Cumhurbaşkanı Yardımcısı Cevdet Yılmaz, İngiltere temasları kapsamında ilk olarak Türk iş dünyası temsilcileriyle Türkiye’nin Londra Büyükelçiliği rezidansında gerçekleştirilen programda buluştu. Burada bir konuşma yapan Yılmaz, dünyada ekonomik büyümenin ve ticaretin tarihsel ortalamaların altında gerçekleştiğini belirterek Türkiye’nin 2022 yılında yüzde 5.5 büyüdüğünü ifade etti. Türkiye’nin ilk 9 ayda yüzde 4.7 büyüme kaydettiğini belirten Yılmaz, “Orta Vadeli Programımızda (OVP) yüzde 4.4 hedefimiz var. Son çeyrekte 3.7’lik bir büyüme gelse dahi bu hedefi yakalayacağız” diye konuştu.
Yılmaz, “Türkiye ekonomisi ilk defa 1 trilyon eşiğini aşmış oluyor. Satın alma gücüne göre dünyada 11’inci büyük ekonomiyiz. Nominal olarak da Uluslararası Para Fonu (IMF) tahminlerine göre bu rakamlar gerçekleşirse 17’inci büyük ekonomi olarak 2023 yılını kapatmış olacağız” açıklamasını yaptı.

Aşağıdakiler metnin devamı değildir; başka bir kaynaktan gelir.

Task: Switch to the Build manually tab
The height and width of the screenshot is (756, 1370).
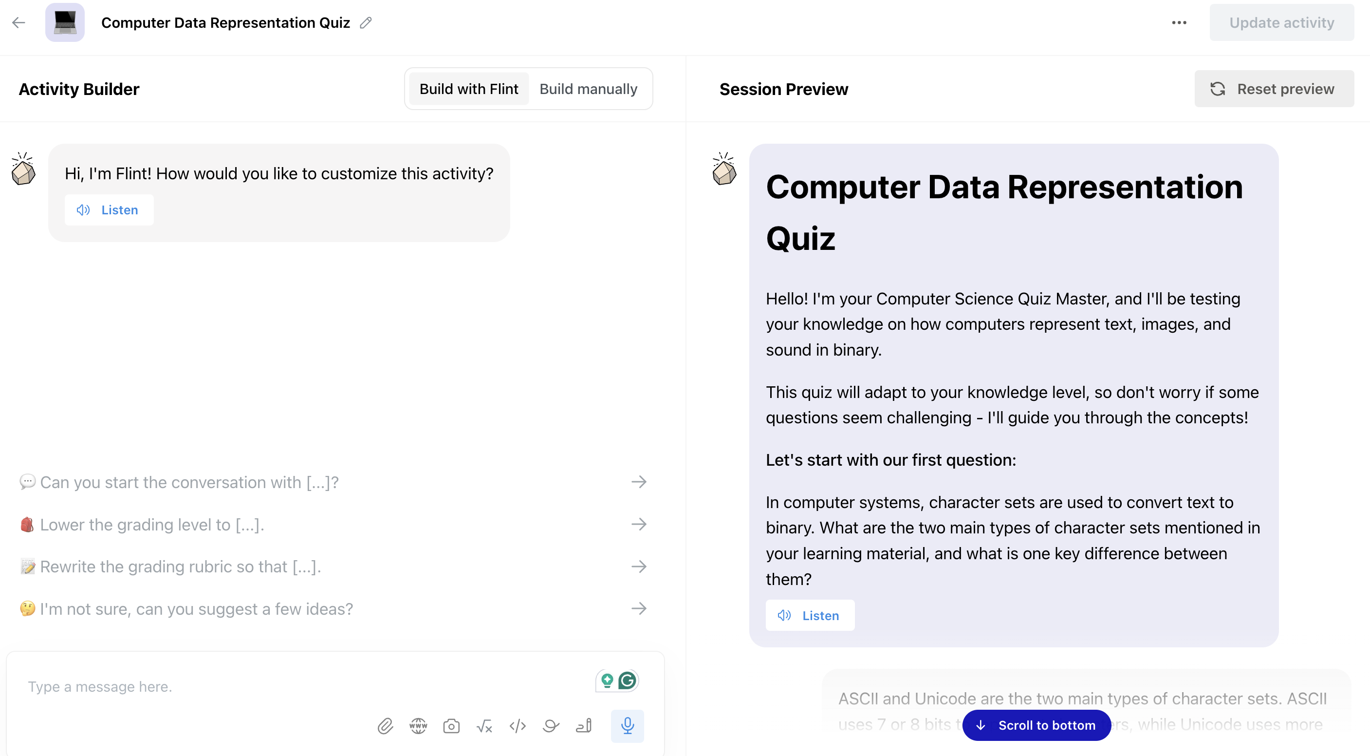Action: click(588, 89)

Fiyat istikrarı ve enflasyonla mücadeleye ilişkin açıklamalar da yapan Yılmaz, OVP’de enflasyonu aşağı çekmenin temel öncelik olacağının altını çizdi.
Ocak ayında yüksek olan enflasyonun geçici bir durum olduğunu ve yıl sonuna doğru daha farklı bir manzara ortaya çıkacağını ifade eden Yılmaz, baz etkisiyle yıl ortasında yüksek enflasyon seyrinin devam edeceğini ancak yıl sonunda yıllık bazda belirgin bir düşüş gerçekleşeceği tahminini de belirtti.Geçen yıl sonunda cari açığını 60 milyar dolar seviyesinden 45 milyar dolar seviyelerine kadar düştüğüne dikkat çeken Yılmaz, burada ihracat ve turizm gelirlerinin önemli etkisi olduğunu kaydetti.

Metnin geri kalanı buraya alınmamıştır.